We present a design technique and numerical validation for a surface-wave “metaprism” (MTP) acting as a frequency-dependent anomalous reflector for next-generation communications in a smart radio environment (SRE). This device holds promise for enabling physical layer frequency multiplexing and addressing waves in radio blockages. The proposed MTP is constituted by a passive and nonreconfigurable metasurface (MTS) comprising three sections. The first section (receiver) operates with low dispersion, receiving broadband signals coming from the base transceiver station (BTS) at a predefined angle and converting them into surface waves (SWs).

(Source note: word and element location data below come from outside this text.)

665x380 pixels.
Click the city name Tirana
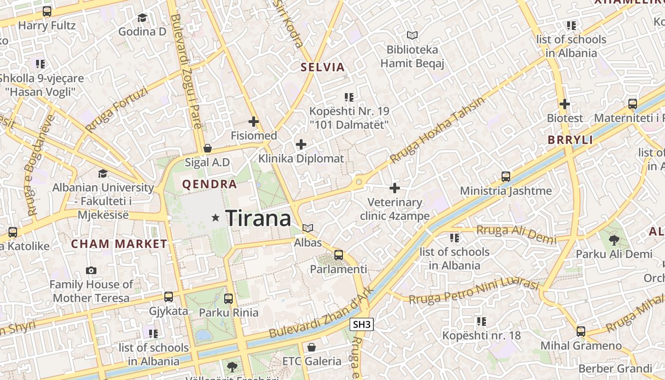(x=258, y=218)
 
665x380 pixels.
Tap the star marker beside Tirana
(x=216, y=218)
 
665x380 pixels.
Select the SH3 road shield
(x=361, y=325)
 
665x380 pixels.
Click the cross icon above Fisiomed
(x=254, y=122)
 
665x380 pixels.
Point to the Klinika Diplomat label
(x=301, y=159)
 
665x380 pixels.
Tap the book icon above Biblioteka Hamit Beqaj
(x=412, y=35)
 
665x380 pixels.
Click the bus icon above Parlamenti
(x=339, y=255)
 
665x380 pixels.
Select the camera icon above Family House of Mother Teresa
(x=91, y=270)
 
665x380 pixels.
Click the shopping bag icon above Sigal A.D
(x=207, y=148)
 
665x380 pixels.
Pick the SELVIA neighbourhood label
(x=323, y=67)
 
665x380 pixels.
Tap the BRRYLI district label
(x=570, y=140)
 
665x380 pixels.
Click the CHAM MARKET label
(x=119, y=244)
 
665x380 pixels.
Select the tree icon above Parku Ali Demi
(x=614, y=240)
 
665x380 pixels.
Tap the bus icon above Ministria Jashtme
(x=506, y=177)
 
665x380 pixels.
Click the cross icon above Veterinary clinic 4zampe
(x=395, y=188)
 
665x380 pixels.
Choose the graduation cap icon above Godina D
(x=142, y=18)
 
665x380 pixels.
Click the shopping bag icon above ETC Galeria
(x=312, y=347)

The subsequent transition section gradually increases the dispersion of SW, guiding it toward the highly dispersive transmitter section, which finally converts the SW into space waves (SPWs) radiated toward frequency-dependent angular directions. The latter property motivates the name “MTP.” MTP is implemented by an array of subwavelength metallic patches printed on a grounded dielectric slab, initially modeled using a homogenized penetrable impedance boundary condition (PIBC). The dispersion analysis of the MTS unit cell reveals the impact of patch geometry on dispersion characteristics, which is important for achieving broad scanning performance. Full-wave simulations validate the design, demonstrating high-power conversion efficiency and a reasonable frequency scan range. Moreover, the study compares the performance of SW-based MTP with that of a spatially dispersive reflecting intelligent surface (RIS), highlighting the advantages of MTP. In addition, this article investigates an “around the corner” design, where the SW reroutes the signal around a bent transition section, shading light on the relationship between SW dispersion and power loss due to edge diffraction.